ABOUT THIS TASK:
Write out, without any change, the lines in the material below that run from the line with "Given: Click the refresh icon above the table" through the line with "The height and", both included.

MATERIALS PROVIDED:
--- --- ---
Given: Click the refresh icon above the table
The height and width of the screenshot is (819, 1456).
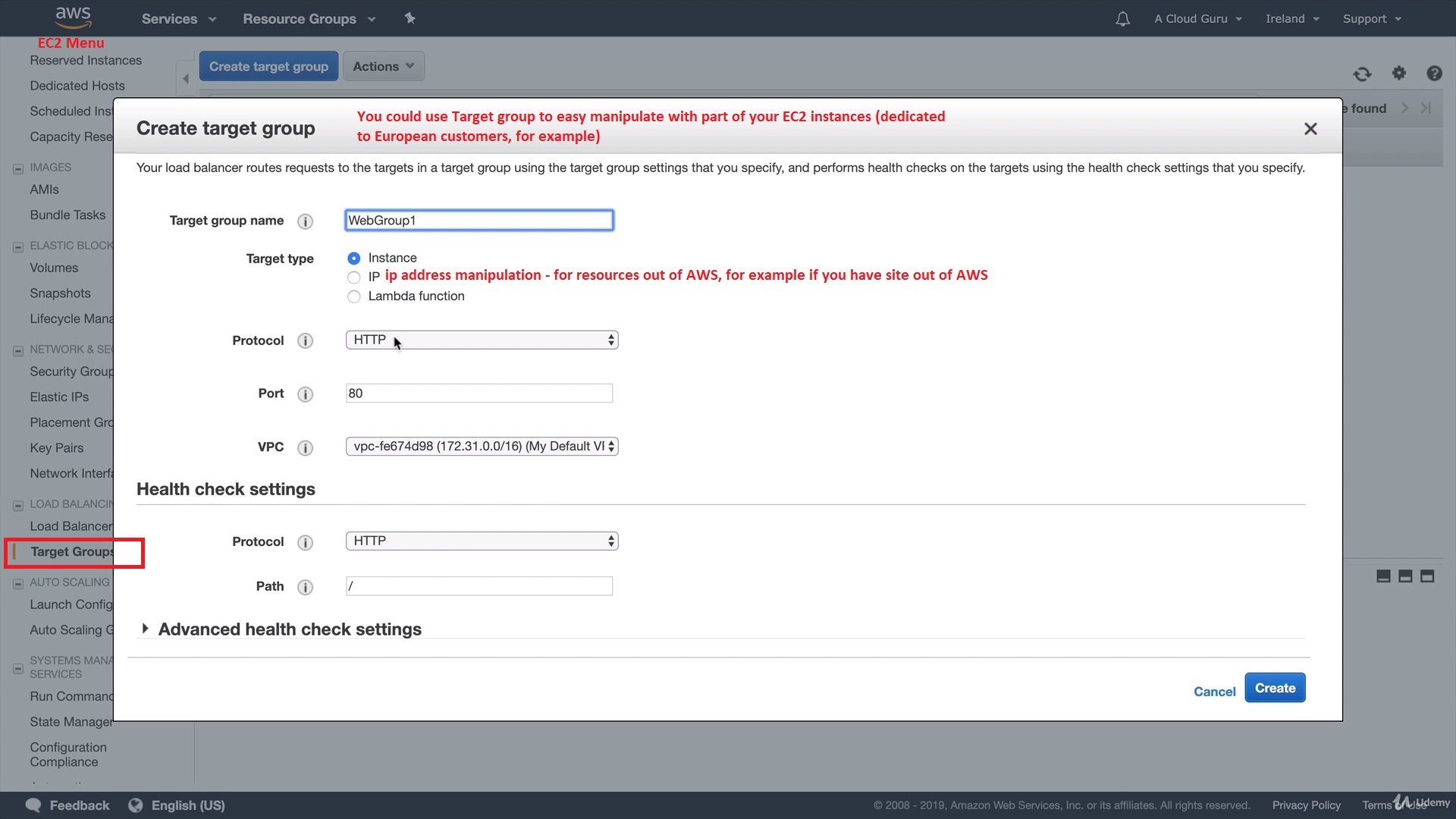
--- --- ---
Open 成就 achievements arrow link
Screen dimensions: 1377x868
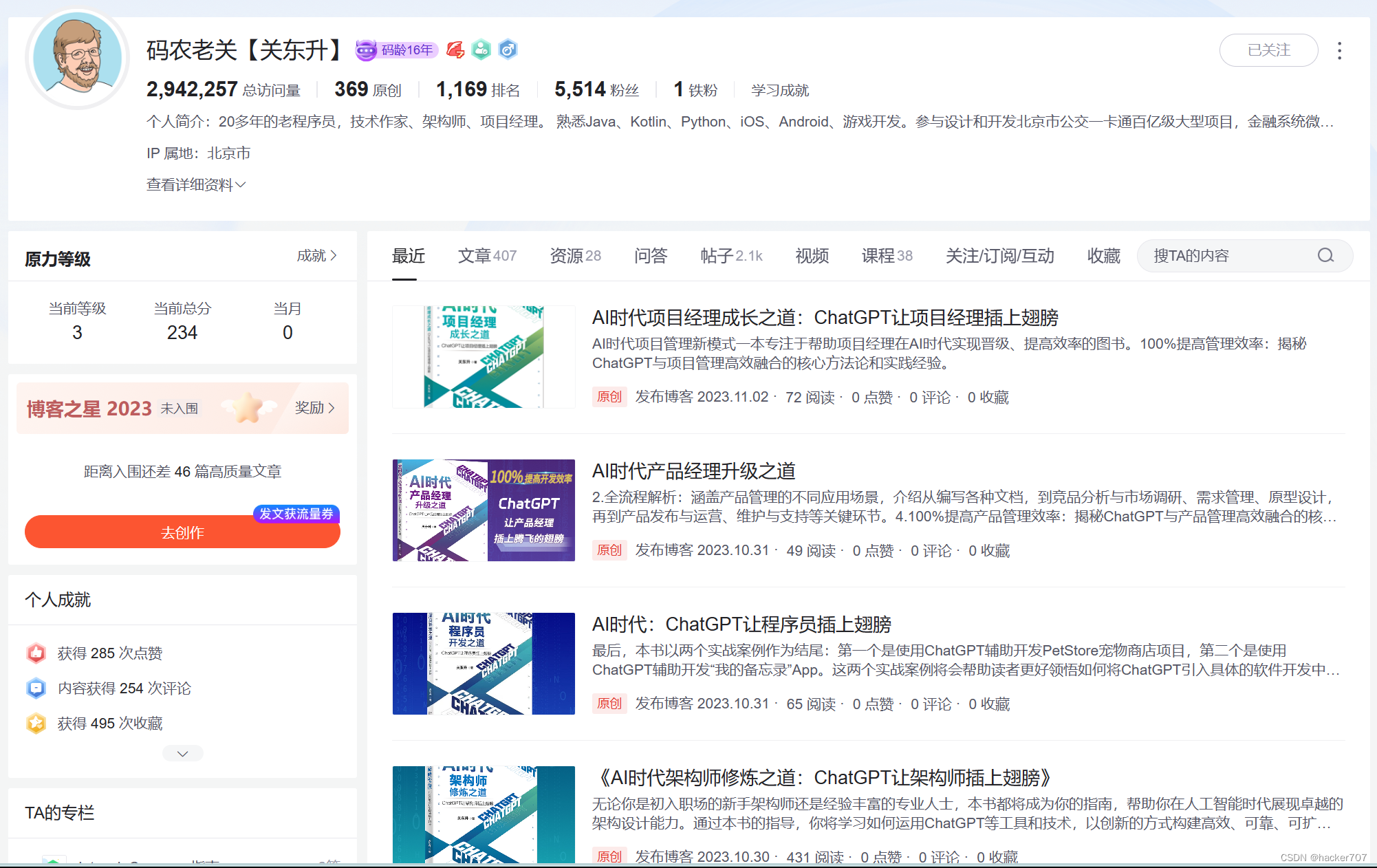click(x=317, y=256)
--- --- ---
FINISHED TASK:
Given: Click the refresh icon above the table
The height and width of the screenshot is (819, 1456).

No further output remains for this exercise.